Researchers at UNC are using microarrays to get inside breast tumors. It used to take an enormous amount of time to look at one gene, but with the help of computers and robtics, they can now stack thousands of genes side by side, creating a microarray. The microarray allows scientists to study and compare the genes.
Dr. Chuck Perou said he now holds more information than he ever thought possible. While scientists are excited about the new technology, it is also exciting news for women.
Right now, oncologists use size and other charateristics of a tumor to decide what type of treatment is needed. Dr. Lisa Carey admits that is not the best method.
"It's like if you went to buy a house and all you were able to do was stand outside and look at it and decide from there," she said. "With this kind of technology, you now have a blueprint and you're able to walk around the rooms and get a much better feel of the interior."
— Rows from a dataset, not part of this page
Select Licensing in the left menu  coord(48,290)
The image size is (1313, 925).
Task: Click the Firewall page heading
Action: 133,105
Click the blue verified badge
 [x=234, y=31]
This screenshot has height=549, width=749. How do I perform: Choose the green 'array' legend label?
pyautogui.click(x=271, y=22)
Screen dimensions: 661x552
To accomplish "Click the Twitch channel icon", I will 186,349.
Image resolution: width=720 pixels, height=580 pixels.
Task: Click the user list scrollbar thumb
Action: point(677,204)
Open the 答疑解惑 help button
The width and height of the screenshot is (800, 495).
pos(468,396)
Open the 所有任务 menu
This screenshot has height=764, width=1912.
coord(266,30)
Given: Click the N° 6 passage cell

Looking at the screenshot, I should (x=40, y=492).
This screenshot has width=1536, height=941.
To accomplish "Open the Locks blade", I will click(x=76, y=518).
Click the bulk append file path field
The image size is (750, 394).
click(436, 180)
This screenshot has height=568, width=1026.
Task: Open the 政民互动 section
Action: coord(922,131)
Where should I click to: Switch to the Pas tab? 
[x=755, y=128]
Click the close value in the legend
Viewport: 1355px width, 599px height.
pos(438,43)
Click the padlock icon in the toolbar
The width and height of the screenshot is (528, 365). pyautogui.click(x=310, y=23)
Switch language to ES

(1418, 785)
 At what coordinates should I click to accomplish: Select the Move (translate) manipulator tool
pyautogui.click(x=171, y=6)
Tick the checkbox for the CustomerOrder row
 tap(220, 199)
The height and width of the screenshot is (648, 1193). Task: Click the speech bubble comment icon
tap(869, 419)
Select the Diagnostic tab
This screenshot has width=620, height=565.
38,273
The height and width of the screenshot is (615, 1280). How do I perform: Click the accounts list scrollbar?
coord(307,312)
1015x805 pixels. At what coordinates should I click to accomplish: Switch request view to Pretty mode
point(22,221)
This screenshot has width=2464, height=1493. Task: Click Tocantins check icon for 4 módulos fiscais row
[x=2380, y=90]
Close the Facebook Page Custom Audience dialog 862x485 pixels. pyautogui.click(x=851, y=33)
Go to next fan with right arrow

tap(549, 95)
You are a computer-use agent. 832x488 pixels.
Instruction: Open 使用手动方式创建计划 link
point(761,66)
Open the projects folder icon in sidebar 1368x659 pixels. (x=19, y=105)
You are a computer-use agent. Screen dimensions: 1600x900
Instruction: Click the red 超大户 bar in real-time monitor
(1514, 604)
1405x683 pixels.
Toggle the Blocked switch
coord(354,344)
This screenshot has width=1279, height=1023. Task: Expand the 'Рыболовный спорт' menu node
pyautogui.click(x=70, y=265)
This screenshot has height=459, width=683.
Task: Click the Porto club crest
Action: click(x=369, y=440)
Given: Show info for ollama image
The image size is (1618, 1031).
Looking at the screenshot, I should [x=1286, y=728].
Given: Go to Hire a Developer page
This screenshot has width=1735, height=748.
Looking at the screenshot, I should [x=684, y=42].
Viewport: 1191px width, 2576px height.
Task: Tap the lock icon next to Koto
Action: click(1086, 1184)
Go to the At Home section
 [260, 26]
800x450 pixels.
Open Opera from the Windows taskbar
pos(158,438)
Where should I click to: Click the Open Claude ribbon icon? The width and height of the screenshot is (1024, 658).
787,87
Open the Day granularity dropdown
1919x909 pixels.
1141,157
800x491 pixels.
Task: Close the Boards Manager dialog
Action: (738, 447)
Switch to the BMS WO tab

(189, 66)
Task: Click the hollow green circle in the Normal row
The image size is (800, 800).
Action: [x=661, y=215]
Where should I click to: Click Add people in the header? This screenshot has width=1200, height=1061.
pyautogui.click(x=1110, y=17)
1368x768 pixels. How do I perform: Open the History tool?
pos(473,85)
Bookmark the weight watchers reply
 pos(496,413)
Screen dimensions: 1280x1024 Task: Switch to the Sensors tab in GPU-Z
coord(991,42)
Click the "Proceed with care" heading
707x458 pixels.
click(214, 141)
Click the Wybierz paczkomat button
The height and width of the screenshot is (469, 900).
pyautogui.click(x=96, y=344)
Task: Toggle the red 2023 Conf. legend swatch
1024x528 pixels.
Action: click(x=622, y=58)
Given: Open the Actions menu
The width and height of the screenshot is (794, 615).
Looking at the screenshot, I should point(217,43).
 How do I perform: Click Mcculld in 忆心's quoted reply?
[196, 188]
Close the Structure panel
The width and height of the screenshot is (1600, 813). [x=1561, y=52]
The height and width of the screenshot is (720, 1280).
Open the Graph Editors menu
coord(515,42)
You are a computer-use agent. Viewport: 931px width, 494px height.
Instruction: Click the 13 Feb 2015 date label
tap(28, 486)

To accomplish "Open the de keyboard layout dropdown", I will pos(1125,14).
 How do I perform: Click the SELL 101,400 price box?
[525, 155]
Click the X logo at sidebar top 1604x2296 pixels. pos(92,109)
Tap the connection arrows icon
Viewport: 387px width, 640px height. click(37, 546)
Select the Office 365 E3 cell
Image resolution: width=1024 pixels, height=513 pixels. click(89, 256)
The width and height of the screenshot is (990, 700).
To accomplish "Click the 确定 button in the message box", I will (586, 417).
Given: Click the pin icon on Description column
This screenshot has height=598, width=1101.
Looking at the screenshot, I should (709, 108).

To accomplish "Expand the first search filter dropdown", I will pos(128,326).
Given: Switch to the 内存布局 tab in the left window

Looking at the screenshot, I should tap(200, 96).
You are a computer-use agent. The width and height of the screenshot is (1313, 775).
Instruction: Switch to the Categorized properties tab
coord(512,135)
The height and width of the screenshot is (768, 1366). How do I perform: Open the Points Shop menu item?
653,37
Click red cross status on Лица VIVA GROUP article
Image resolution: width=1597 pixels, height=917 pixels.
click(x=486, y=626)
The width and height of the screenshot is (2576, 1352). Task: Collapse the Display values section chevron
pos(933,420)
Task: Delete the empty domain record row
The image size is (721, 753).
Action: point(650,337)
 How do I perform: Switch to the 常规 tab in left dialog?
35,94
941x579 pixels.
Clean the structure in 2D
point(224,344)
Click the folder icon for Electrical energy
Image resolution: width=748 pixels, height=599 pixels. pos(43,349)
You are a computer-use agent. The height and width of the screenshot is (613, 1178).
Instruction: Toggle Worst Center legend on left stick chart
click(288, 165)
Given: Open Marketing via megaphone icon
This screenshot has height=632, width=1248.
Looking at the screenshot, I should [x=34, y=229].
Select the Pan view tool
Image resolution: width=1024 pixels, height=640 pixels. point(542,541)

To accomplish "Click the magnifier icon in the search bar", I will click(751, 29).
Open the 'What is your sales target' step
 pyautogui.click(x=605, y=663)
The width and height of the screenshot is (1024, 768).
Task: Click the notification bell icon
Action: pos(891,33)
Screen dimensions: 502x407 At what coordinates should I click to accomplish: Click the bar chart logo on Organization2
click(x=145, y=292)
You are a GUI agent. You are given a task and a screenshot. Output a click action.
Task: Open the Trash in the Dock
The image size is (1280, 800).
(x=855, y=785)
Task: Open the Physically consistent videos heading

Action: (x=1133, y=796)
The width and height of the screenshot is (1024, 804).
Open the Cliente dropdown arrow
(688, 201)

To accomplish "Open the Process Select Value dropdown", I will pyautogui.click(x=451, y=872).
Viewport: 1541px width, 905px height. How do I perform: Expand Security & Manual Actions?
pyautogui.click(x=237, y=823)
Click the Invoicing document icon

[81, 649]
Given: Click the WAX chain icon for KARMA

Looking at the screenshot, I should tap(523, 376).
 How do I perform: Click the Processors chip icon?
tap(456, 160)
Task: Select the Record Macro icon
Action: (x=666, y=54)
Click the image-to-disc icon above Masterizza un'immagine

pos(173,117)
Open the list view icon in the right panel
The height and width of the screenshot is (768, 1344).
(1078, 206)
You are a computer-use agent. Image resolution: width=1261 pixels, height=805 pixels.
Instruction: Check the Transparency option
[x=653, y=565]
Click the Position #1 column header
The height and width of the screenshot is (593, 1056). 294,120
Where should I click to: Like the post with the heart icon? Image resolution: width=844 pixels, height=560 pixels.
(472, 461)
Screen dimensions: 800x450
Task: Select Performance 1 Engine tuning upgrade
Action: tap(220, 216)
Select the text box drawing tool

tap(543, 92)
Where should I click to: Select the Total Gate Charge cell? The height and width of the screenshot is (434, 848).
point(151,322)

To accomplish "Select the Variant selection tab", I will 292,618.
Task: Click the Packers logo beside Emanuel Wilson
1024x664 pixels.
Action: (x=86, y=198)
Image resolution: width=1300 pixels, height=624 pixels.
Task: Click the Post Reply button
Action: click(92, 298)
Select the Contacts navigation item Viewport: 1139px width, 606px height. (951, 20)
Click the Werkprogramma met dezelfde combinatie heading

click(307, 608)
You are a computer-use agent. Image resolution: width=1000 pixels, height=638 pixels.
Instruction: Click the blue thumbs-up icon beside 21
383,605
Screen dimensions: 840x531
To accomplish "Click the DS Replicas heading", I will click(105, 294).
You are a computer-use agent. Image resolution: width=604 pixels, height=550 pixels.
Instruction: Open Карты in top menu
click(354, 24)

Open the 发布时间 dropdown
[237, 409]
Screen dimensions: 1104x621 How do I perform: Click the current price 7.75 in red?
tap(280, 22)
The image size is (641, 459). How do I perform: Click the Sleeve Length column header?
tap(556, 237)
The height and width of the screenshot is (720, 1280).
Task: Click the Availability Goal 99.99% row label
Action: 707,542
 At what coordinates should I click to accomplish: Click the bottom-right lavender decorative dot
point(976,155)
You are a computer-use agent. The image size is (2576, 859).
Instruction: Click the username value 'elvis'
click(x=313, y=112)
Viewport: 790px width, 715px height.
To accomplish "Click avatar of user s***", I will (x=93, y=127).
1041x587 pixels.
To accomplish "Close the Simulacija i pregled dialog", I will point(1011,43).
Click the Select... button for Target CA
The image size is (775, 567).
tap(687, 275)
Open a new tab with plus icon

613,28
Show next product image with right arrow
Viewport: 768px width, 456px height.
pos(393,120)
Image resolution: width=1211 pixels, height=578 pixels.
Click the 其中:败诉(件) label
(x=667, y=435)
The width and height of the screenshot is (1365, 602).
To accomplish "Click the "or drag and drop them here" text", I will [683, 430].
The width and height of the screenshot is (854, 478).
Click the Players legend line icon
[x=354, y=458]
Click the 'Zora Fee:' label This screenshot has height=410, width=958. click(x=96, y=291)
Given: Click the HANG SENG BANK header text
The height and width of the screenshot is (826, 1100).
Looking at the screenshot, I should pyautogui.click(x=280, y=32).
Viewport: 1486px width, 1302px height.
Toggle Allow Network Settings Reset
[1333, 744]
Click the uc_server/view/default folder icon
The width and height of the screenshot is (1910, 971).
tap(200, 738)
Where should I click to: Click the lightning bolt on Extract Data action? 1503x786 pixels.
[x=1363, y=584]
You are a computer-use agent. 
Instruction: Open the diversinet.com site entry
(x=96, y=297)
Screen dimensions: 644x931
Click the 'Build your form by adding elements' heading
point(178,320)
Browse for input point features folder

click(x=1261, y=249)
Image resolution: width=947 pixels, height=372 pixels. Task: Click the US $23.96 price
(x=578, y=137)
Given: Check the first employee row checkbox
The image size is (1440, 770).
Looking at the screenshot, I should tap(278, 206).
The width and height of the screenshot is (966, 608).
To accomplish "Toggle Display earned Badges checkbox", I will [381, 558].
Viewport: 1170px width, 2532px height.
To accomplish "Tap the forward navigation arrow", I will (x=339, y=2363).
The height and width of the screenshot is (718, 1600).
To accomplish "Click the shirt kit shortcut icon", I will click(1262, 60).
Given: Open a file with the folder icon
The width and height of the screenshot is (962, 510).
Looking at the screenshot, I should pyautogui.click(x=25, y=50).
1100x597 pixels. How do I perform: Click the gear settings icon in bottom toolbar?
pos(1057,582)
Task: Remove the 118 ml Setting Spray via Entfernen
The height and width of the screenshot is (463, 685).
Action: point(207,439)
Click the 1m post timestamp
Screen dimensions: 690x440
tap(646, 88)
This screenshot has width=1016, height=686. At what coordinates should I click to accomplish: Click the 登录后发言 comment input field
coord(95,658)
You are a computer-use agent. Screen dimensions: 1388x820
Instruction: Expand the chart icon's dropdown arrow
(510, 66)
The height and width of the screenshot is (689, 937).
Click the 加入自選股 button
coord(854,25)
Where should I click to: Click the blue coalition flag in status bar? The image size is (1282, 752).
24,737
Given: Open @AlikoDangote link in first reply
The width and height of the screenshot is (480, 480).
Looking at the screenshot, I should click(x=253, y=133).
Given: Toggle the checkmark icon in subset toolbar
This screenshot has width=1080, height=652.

The more microarrays they examine, the more scientists learn about breast cancer. For example, until now, researchers believed there was only one kind of breast cancer.
"What we're seeing is quite the opposite. Our data suggests that it's at least three or four different diseases," Perou said.
The research is currently contained to the lab because there is not enough data yet to move it into hospitals. But when it does transfer, doctors are sure it will mean better treatments and better outcomes for women.
Scientists said they now have more data than they have time to comprehend. They are using several software programs to help them analyze the information.